(Good with a Hammer is an annoying business term and is just one of the 212 Most Annoying Business Phrases Managers Effuse, Confuse, and Overuse detailed in the hilarious must-have guide for every workplace: The 30,000-Pound Gorilla in the Room. Available right now on Amazon.)
Good with a Hammer (So… Everything is a Nail)
Let’s not mince words.
He’s good with a hammer so he thinks everything is a nail is an insult. An insult, like most blatant insults, that is never uttered directly to the person being insulted. This one is delivered by arrogant managers and know-it-all employees behind someone’s back.

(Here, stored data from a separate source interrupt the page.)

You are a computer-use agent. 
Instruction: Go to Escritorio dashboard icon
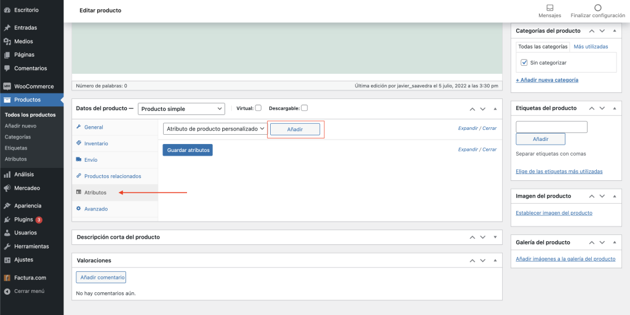(7, 10)
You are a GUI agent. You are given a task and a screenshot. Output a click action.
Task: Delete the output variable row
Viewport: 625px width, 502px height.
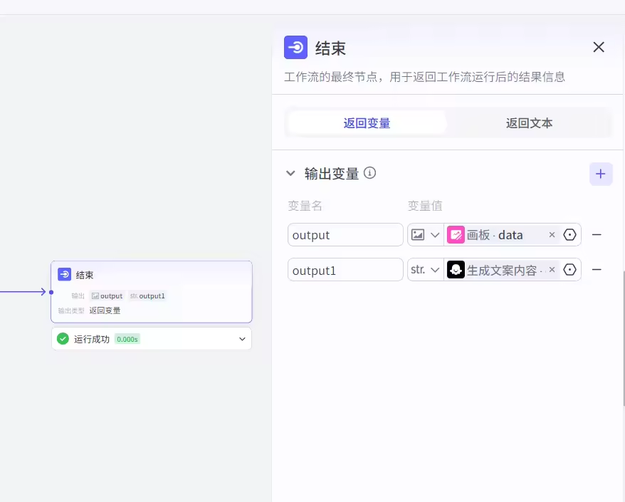(597, 235)
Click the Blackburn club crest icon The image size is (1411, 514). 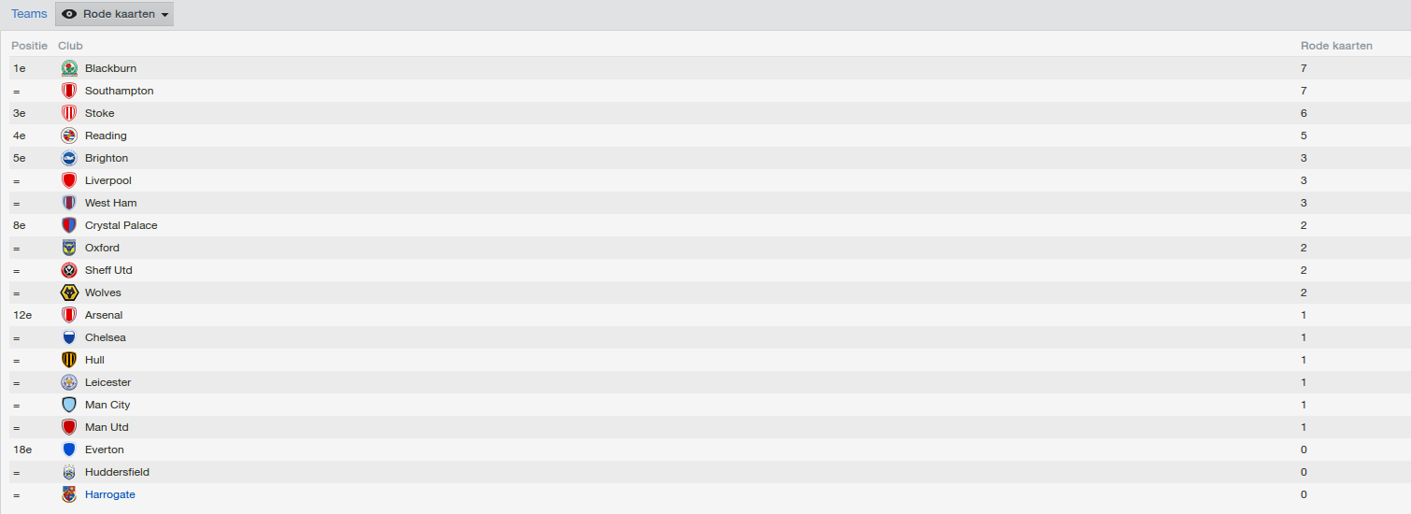click(x=69, y=68)
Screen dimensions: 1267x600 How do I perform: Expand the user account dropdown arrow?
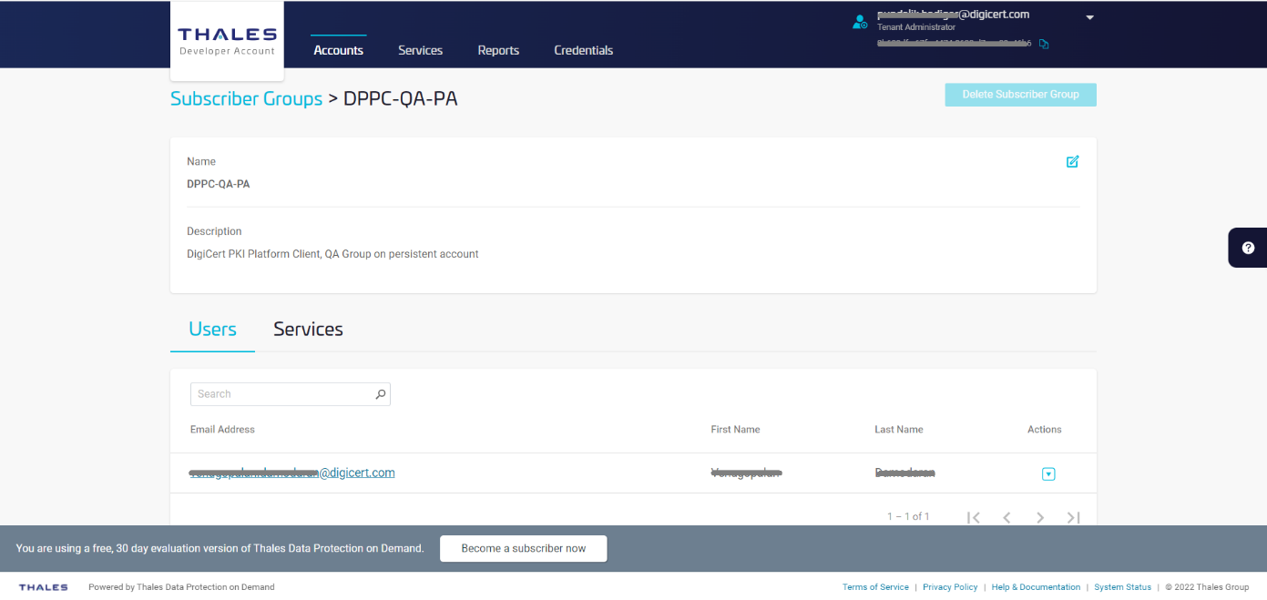[1089, 17]
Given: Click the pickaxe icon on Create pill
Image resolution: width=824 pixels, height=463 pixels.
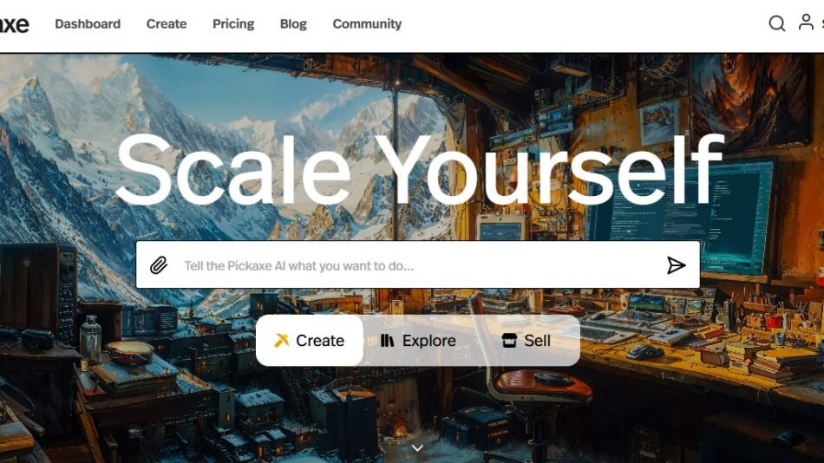Looking at the screenshot, I should [282, 341].
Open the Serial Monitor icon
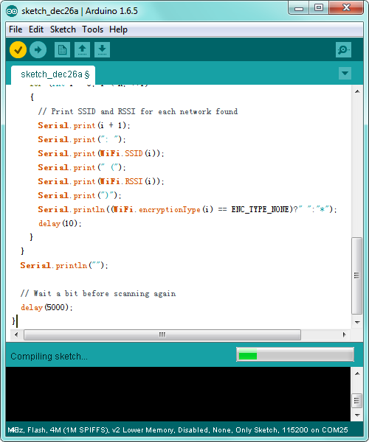This screenshot has width=369, height=442. coord(343,50)
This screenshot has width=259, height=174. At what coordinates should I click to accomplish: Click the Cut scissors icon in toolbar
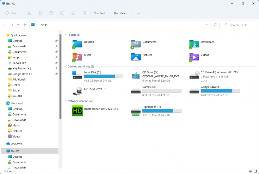point(29,13)
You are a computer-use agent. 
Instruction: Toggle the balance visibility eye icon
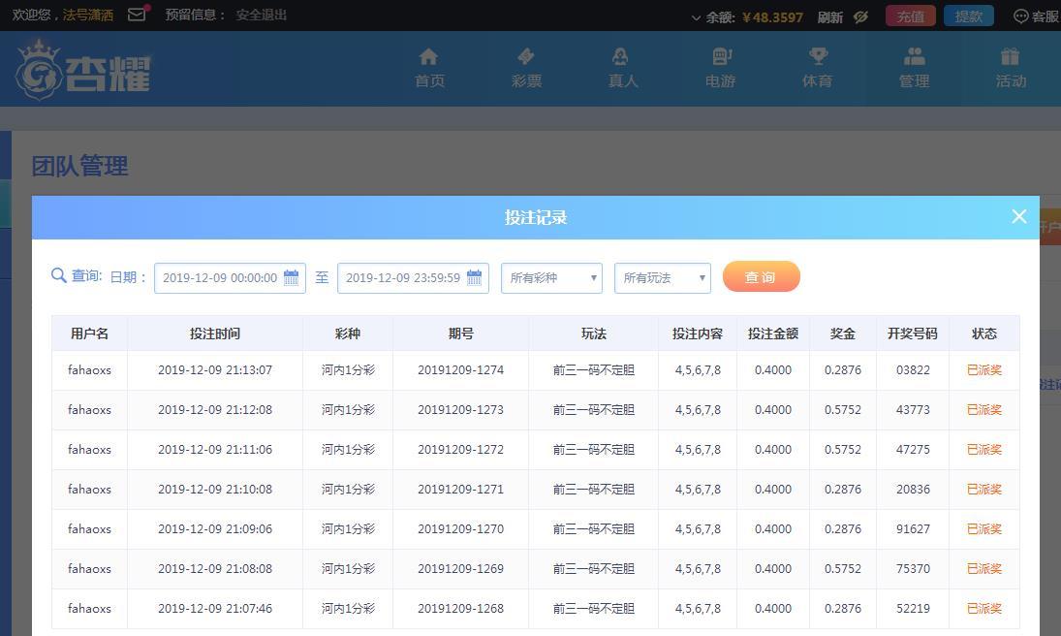860,16
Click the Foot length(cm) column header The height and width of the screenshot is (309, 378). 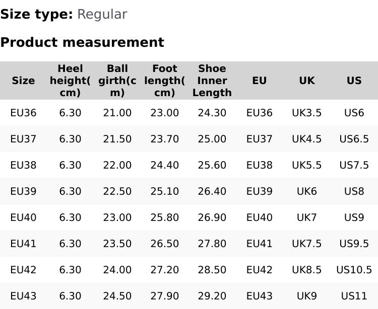(x=164, y=81)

Managers most often use it to describe a highly-competent direct report or peer who they feel is a likely threat to their leadership. While they begrudgingly recognize the insultee’s most pronounced strength (good with a hammer), they claim this is actually a hindrance given the insultee’s tunnel vision or lack of awareness (so he thinks everything is a nail).
When used by an employee to describe a boss, they’re generally not referring to a strength but rather the singular focus/tactic/strategy how the boss believes he or she will get results. It’s an insult of the highest order… and it’s annoying in its own lack of awareness.
While we’ve both worked with more than a few managers who lacked some vision, we’ve worked with darn few who were so focused on one way of doing things as to believe it was the only way.
If you believe someone is really just good with a hammer so he thinks everything is a nail, perhaps you should open your own mind just a tad. Maybe, just maybe, this one is a nail. Or, more likely, perchance the insultee in this case has a few more talents you’ll discover if you just try.
Regardless of why you’re accusing someone of thinking everything is a nail, the most annoying aspect of this phrase is in its overuse. Like most annoying phrases in this book, once someone latches onto good with a hammer so he thinks everything is a nail, they cannot (or will not) let go.
If this is you, your obsession with this phrase (as with all clichés) should trouble you. It certainly troubles the rest of us.
Replacement phrases: No replacement needed; just stop saying it. Additionally, you could go one step further. You could find a second talent of this person who’s so good with a hammer.